As they stepped into the heavy blackness of Tim's shed Jonathan caught her by the arm and stopped her.

“He's ill,” he whispered, “and Lucy says she thinks he’s getting worse. I've put a splint on his arm and I tried to strap up his ribs, but I don't know if it’s any use. He can’t move his legs at all. Perhaps he’ll die, and all we’ll have to do is bury him. But if he’s too ill to think and then he doesn't die we've got to know what we’re all going to do. We’d have settled it this morning without you, but Lucy said he was too tired after his washing; he took one of the last of his pills, which are for when something hurts too much, and they make him sleep for twelve hours. So he should be awake now.”

She couldn’t see at all, but let him guide her through the torn asbestos, between the bruising tractors and into the engine hut. Here there was a gentle gleam from the shrouded lantern, as faint as the light from the embers of a fire after the lamps are put out.

Lucy was asleep on a pile of straw in the corner, but twitched herself wide awake the moment they came in. Tim was already awake, bubbling quietly, watching them, sitting so close to the lantern that his shadow covered all the far wall. The witch — Otto — was awake too, his eyes quick amid the bruised face. His wounds looked even worse now that the blood and dirt had been washed away, because you could see how much he was really hurt.

“Welcome to Cell One of the British Resistance Movement,” he said in his croaking voice. “I’m Otto.”

“I’m Margaret.”

“Pleased to meet you. I got a fever coming on, and we should get things kind of sorted before. I could have tried earlier, but I figured you were some kind of trap. But Jo tells me I owe you my life, young lady. Such as it is.”

“It was Jonathan really,” said Margaret. “I wouldn’t have known what to do.”

“Well, thanks all the same. You reckon they’ll stone me all over again if they find me?”

“Yes,” said Jonathan.

“And what’ll they do to you?” said Otto.

Margaret and Jonathan glanced at each other, and then across at Lucy. She shook her head slightly, meaning that they mustn’t tell him, but his eyes were sharp and his mind quick with the coming fever.
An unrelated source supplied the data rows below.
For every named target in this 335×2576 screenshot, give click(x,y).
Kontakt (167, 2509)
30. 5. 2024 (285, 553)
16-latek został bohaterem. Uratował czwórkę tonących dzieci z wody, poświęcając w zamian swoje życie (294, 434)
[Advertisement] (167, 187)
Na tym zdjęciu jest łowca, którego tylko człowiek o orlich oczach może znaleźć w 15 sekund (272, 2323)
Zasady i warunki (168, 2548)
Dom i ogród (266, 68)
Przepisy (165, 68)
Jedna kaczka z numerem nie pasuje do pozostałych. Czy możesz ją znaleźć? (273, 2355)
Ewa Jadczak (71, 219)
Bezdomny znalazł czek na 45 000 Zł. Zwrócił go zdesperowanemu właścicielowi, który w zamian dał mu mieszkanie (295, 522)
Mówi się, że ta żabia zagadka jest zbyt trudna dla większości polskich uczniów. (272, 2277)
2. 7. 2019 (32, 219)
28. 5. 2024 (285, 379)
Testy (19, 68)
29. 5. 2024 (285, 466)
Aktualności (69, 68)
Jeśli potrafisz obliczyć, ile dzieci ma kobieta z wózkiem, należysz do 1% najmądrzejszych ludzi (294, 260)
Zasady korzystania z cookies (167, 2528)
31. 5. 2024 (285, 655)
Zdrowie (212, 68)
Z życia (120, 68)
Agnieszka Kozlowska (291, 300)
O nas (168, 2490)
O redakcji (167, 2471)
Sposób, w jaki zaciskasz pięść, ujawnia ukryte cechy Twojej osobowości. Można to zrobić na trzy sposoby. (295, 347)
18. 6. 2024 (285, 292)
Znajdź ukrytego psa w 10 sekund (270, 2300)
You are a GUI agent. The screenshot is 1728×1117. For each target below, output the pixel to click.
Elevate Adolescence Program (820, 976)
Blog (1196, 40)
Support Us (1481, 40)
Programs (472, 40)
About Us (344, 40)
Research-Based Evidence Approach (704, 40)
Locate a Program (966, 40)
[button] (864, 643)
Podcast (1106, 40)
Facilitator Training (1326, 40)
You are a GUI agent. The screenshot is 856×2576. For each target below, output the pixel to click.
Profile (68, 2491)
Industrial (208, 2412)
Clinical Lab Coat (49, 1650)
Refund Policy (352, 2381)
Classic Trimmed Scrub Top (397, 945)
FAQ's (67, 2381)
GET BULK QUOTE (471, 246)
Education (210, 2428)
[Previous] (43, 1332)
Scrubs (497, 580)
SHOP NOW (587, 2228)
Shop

He understood their glances, plain as speaking.

“Kill you too?” he whispered. “Kids? What kind of folk are they, for God’s sake?”

“Not everywhere,” said Margaret quickly. “I mean I don’t think it’s the same all over England. I was wondering about that this morning. This village has gone specially sour, don’t you think, Jo?”

“I don’t know. I hope so, for the other villages’ sake.”

“They’re so bored,” said Margaret. “They haven’t anything to do except get drunk and be cruel.”

“It’s more than that,” said Jonathan slowly. “They’ve done so many awful things that they’ve got to believe they were right. The more they hurt and kill, the more they’re proving to themselves they’ve been doing God’s will all along. What do you think, Lucy?”

“That’s just about it,” said the soft voice from the corner.

“And what started it all?” said Otto.

“The Changes,” said Margaret and Jonathan together.

“Huh?”

“We aren’t allowed to talk about them,” said Margaret. “But everyone woke up feeling different. Everyone started hating machines. A lot of people went away, and the rest of us have gone back and back in time, until . . .”

“But why?” said Otto.

“I don’t think anybody knows,” said Jonathan.

The girls shook their heads. Tim bubbled. The witch was silent for half a minute.